QoS Marking with Scapy

Recently I need to test whether a switch was enforcing QoS marking policies on incoming frames. To simplify lab testing, rather than reconfigure a VoIP phone I decided to generate packets with various QoS markings with scapy. In this article, we'll see how to mimic the markings typical to VoIP phones and verify that the markings remain intact on the other end using Wireshark.

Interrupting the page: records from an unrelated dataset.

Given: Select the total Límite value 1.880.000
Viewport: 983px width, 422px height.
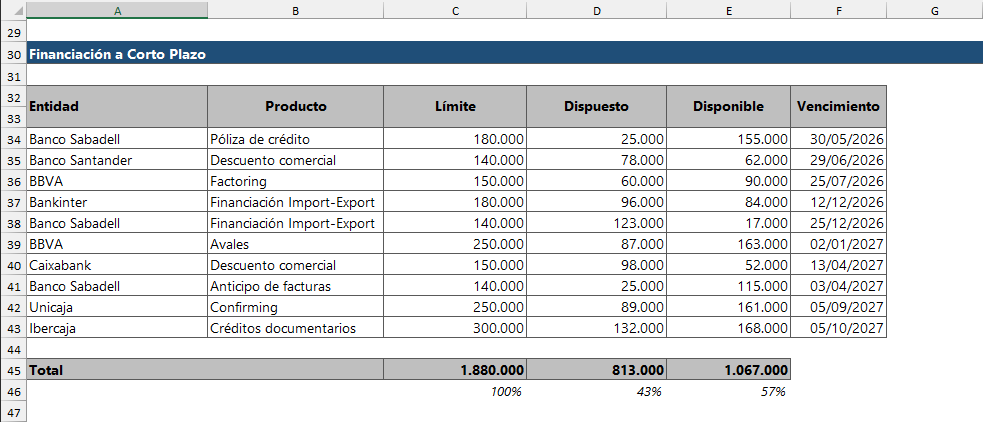Looking at the screenshot, I should pos(455,370).
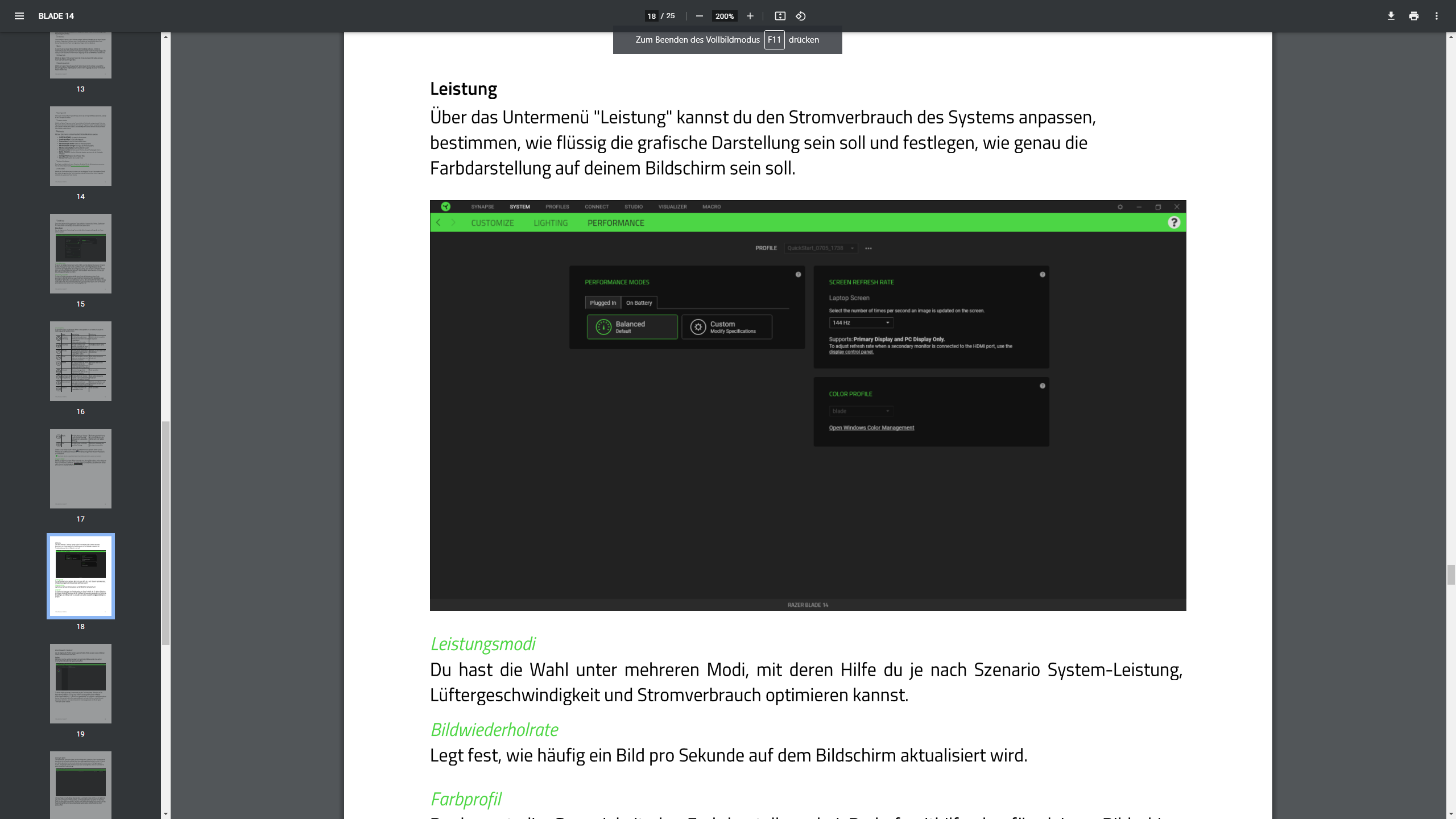
Task: Select the page 16 thumbnail
Action: click(81, 361)
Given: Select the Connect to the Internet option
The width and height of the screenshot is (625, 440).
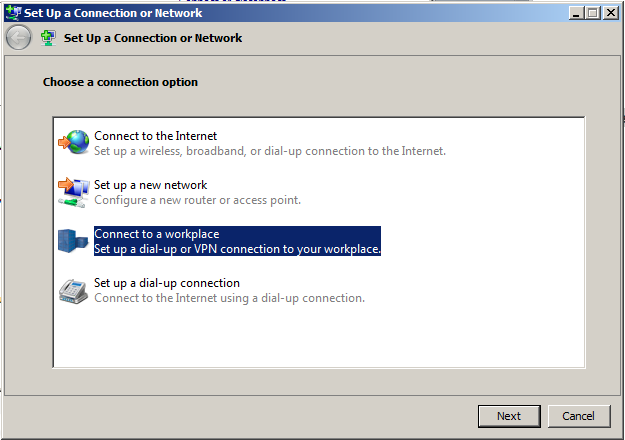Looking at the screenshot, I should 155,136.
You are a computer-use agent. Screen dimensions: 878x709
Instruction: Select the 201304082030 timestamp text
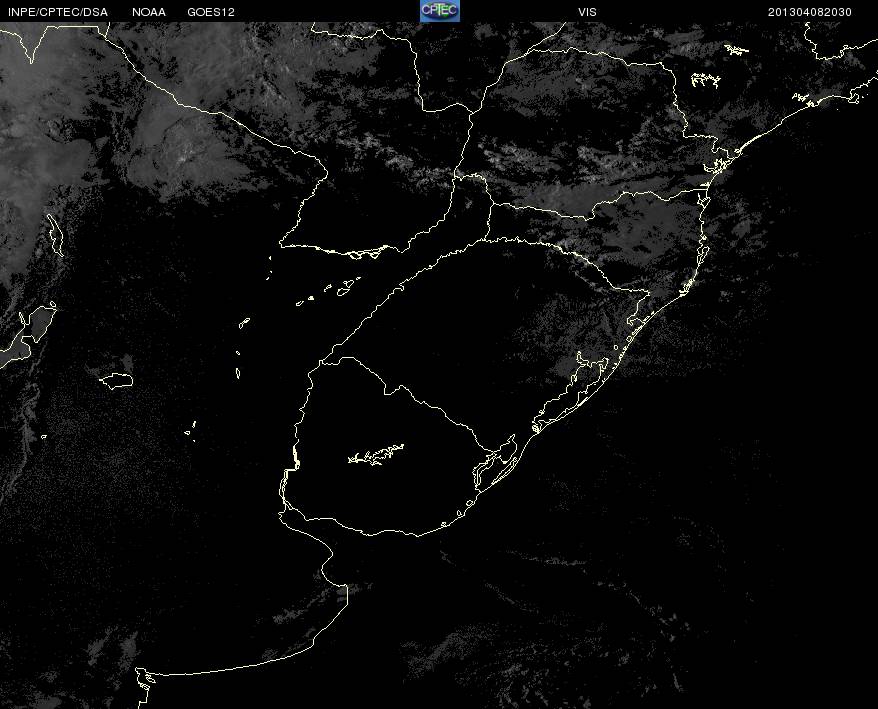[810, 12]
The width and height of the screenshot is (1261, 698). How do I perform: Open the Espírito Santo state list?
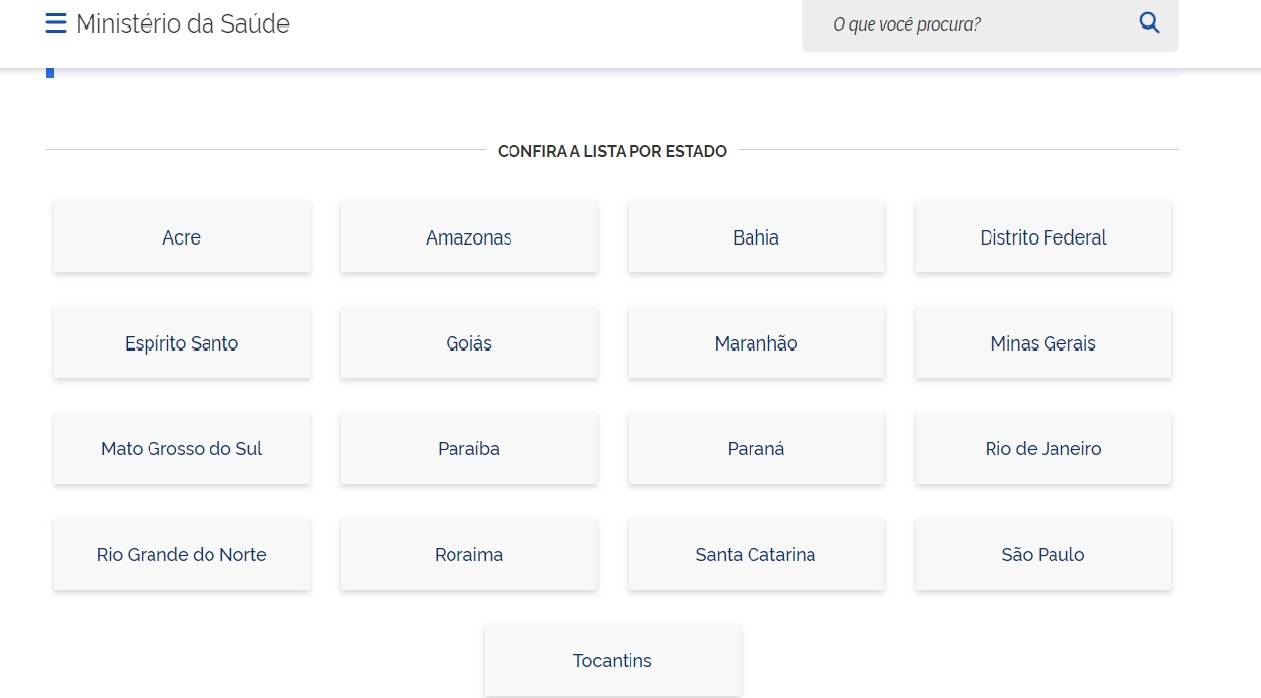click(x=182, y=343)
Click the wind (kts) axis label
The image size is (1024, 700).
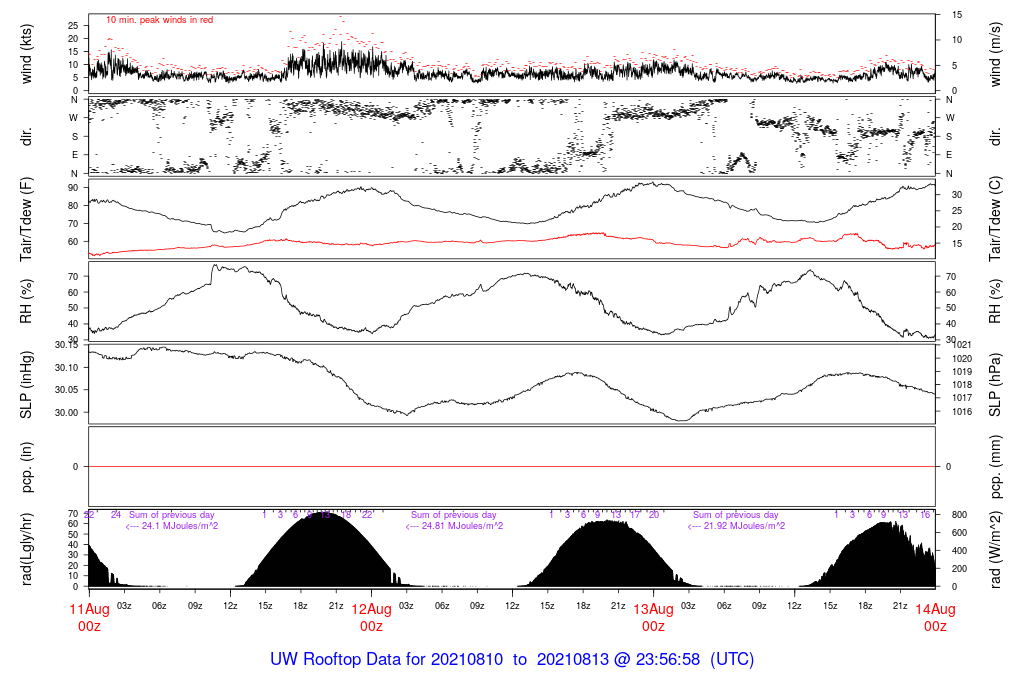tap(27, 52)
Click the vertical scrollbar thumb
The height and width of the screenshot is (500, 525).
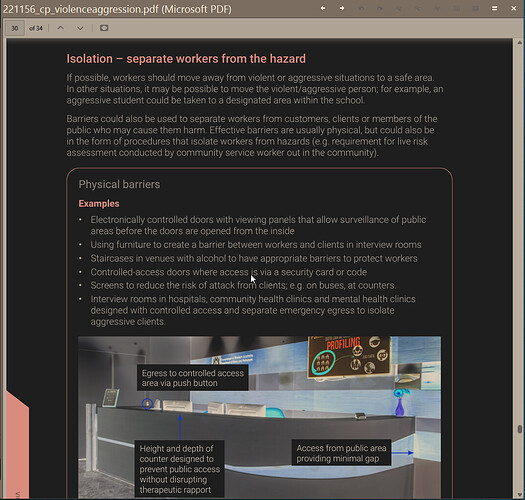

There are two QoS values we need to test: IEEE 802.1Q priority marking (class of service, or CoS) and the IP differentiated services control point (DSCP) field. Both of these have a default value of zero.

>>> Dot1Q().display()
###[ 802.1Q ]###
  prio= 0
  id= 0
  vlan= 1
  type= 0x0
>>> IP().display()
###[ IP ]###
  version= 4
  ihl= None
  tos= 0x0
  len= None
  id= 1
  flags= 
  frag= 0
  ttl= 64
  proto= ip
  chksum= None
  src= 127.0.0.1
  dst= 127.0.0.1
  \options\

An Ethernet frame can only be marked at layer two if it has an 802.1Q header. Packets traveling out an access port or inside the untagged native VLAN on a trunk don't receive an 802.1Q header and thus have no priority field, and must rely on layer three QoS markings.

We'll begin building our packet with an Ethernet header with a specified destination MAC address and an 802.1Q header with a VLAN ID and priority (CoS) of five:

>>> l2=Ether(dst="00:23:7d:00:d0:a8")/Dot1Q(vlan=10, prio=5)

Setting the layer three DSCP field requires a bit more forethought. When we talk about DSCP values, we're usually referring to only the first six bits of an eight-bit field. This allows for a decimal value range of 0 through 63. For example, you'll likely recognize 46 as the expedited forwarding (EF) DSCP associated with voice and other real-time traffic. A complete list of DSCP values is shown on the QoS cheat sheet.

Scapy, however, requires us to provide an eight-bit value when setting the field in our packet. How do we convert our decimal DSCP value of 46 (EF) to an eight-bit value? Find 46 in binary, add two trailing zeros, and convert it back to decimal.

46 = 101110
10111000 = 184

Now we know to set our packet's DSCP field equal to 184 decimal. Scapy displays the DSCP field as a hexadecimal value.

>>> l3=IP(dst="192.168.0.1", src="192.168.0.2", tos=184)
>>> l3
<IP  tos=0xb8 src=192.168.0.2 dst=192.168.0.1 |>

Now we'll top off our packet with an empty UDP payload and see what it looks like glued together.

>>> l4=UDP()
>>> l2/l3/l4
<Ether  dst=00:23:7d:00:d0:a8 type=0x8100 |>>>

Looks good! Now we can send it out on the wire. Remember that since we're working at layer two, we need to use the sendp() function, not send(), to transmit our packet. Note that scapy requires root or administrator privileges to send raw packets.

>>> sendp(l2/l3/l4, iface="eth1")
.
Sent 1 packets.

We can use Wireshark to verify that our packet has been marked with the appropriate CoS and DSCP values at the receiving end.

One last note: If playing along at home, you may notice that Wireshark marks our packet as malformed. This is due to what it perceives as an erroneous (missing) DNS message in the UDP payload of the packet and can be safely ignored.